Records for processing START

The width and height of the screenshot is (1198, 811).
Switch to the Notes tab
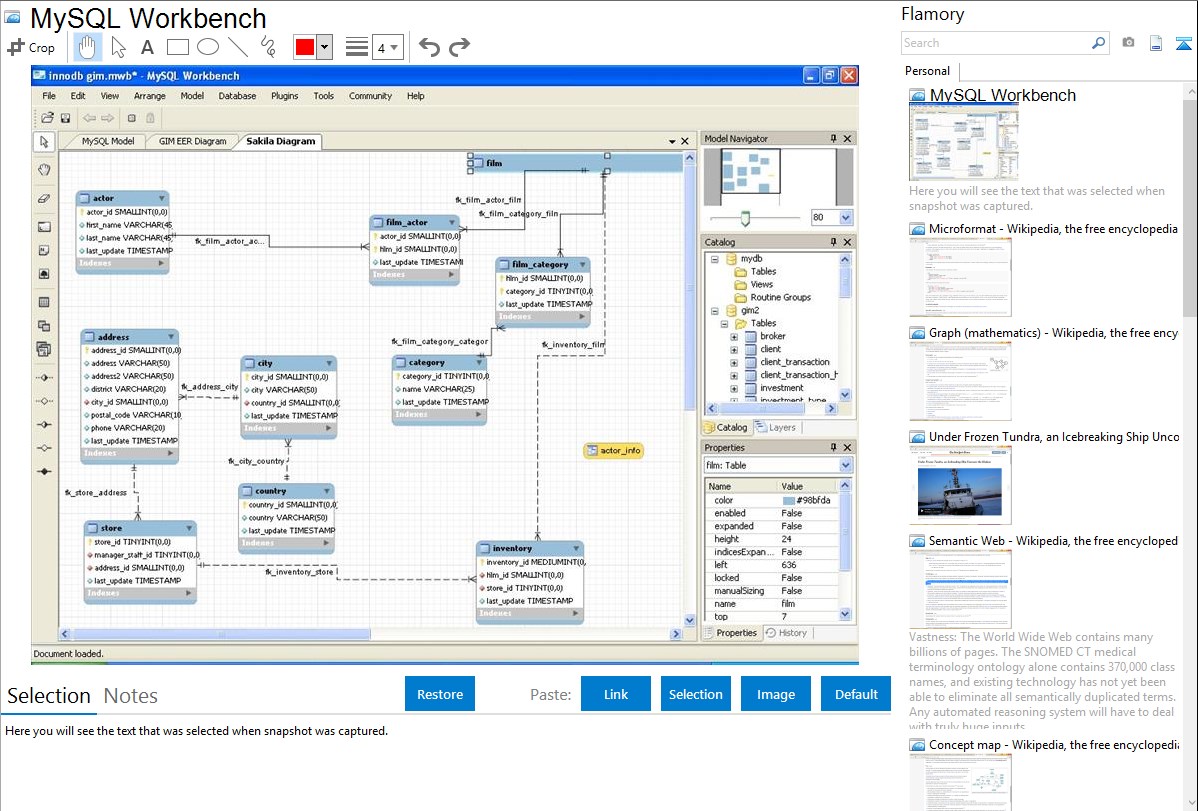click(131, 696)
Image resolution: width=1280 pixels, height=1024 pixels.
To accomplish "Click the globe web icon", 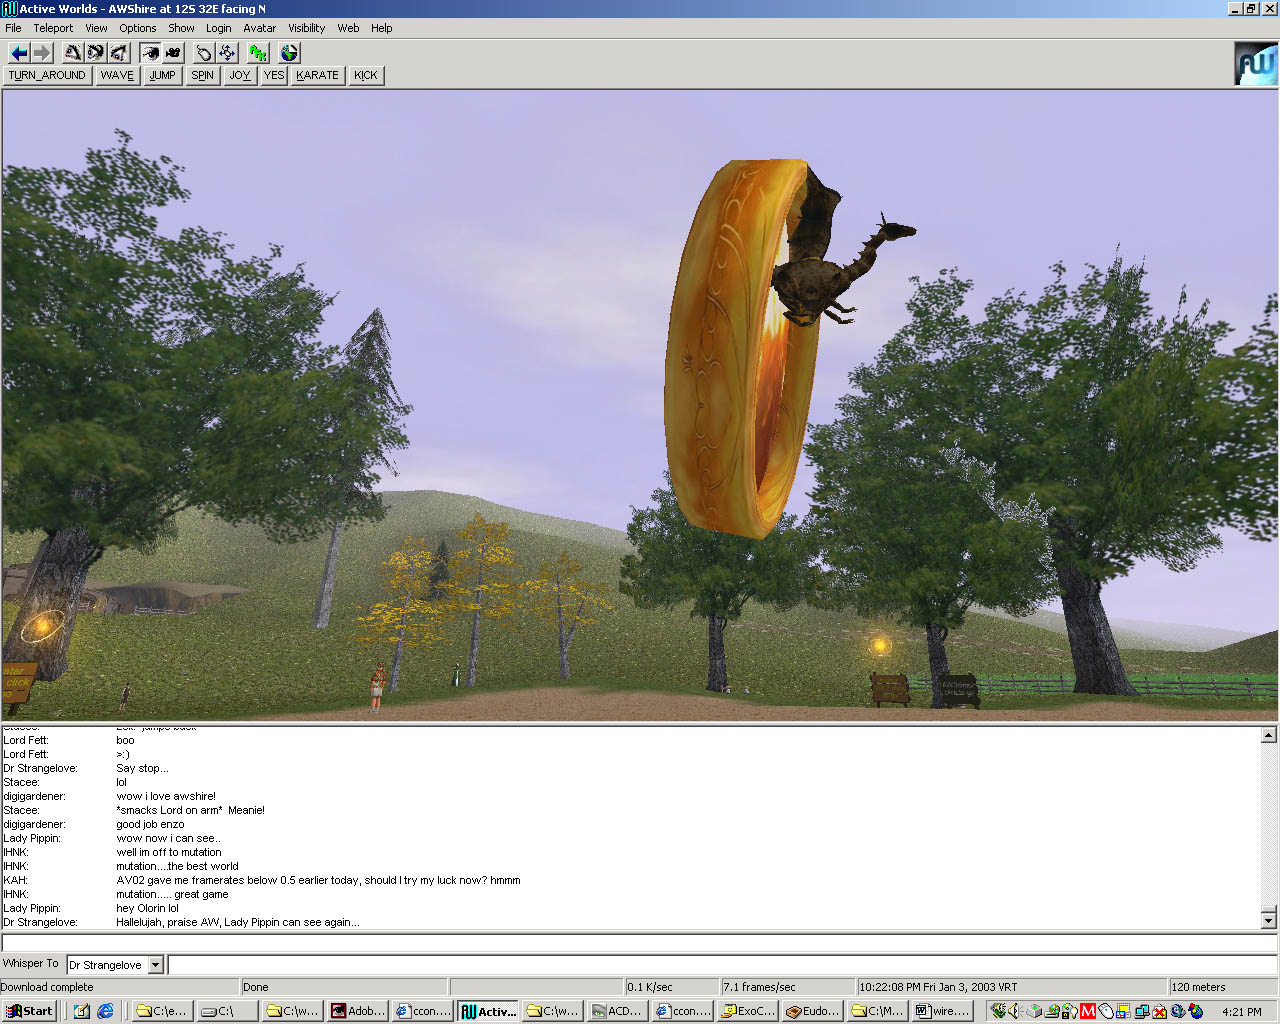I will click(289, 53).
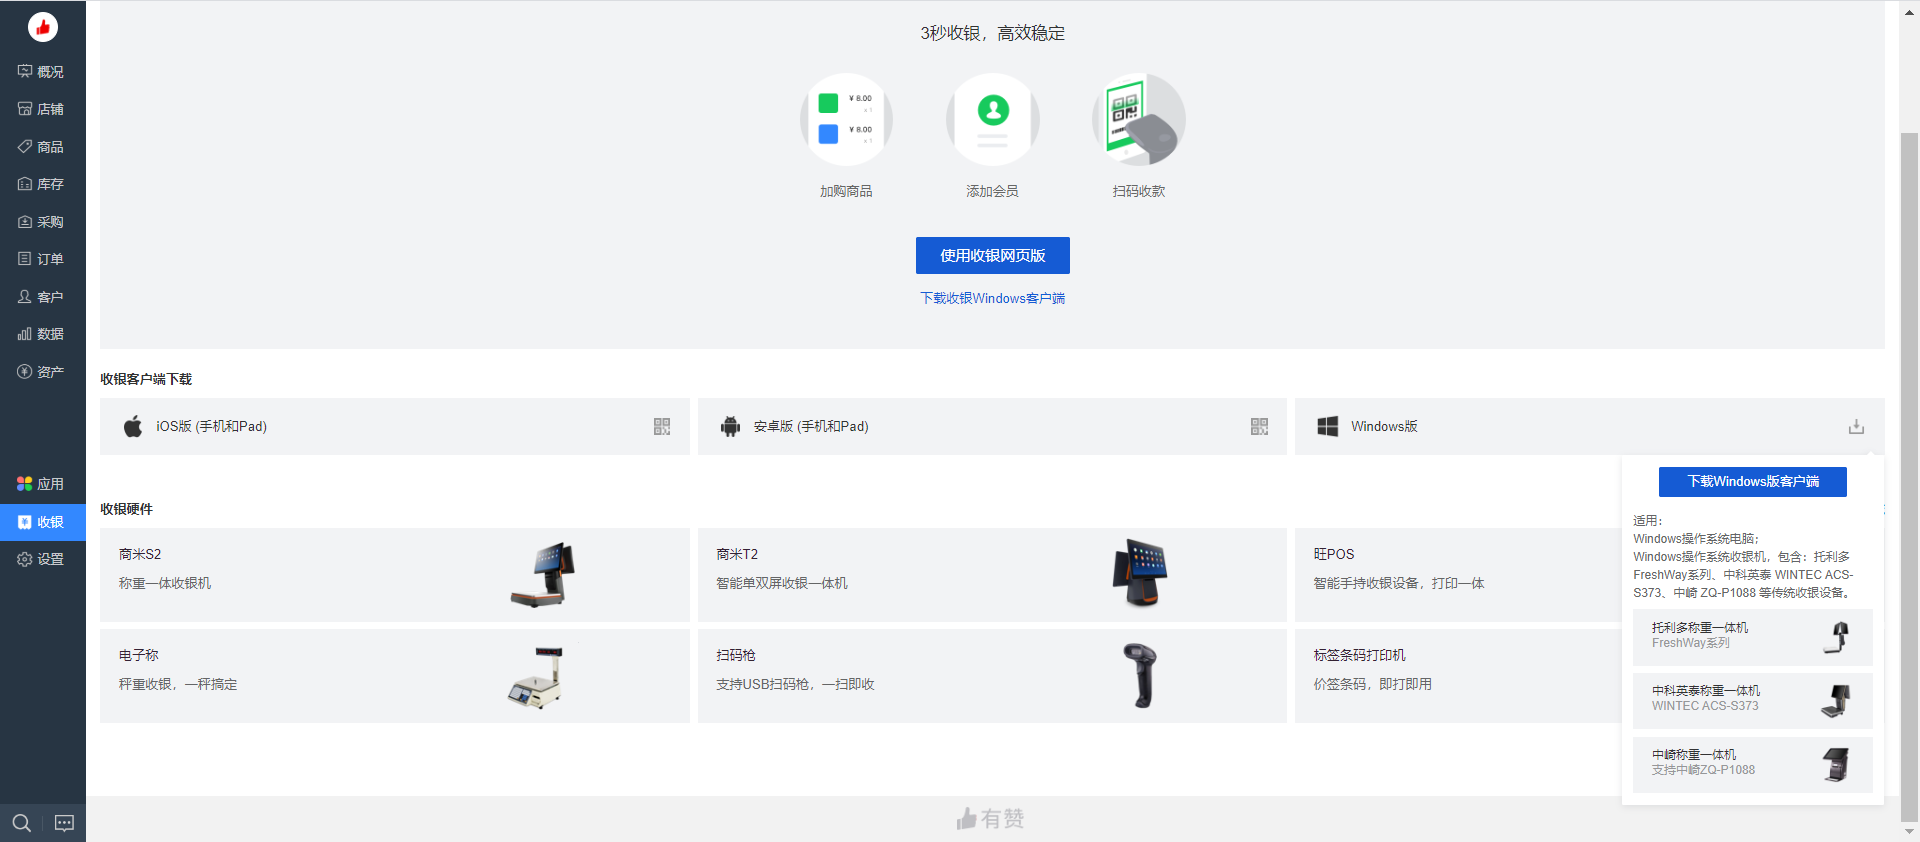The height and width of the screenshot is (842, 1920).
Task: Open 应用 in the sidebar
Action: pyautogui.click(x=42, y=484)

Records for processing END

Problem details: This exercise asks for an exact copy of the lines from the first one in the data through the line that contains "Image resolution: width=1280", pictures excluded.

Final answer:
The width and height of the screenshot is (1198, 811).
Switch to the Notes tab
click(131, 696)
Image resolution: width=1280 pixels, height=1024 pixels.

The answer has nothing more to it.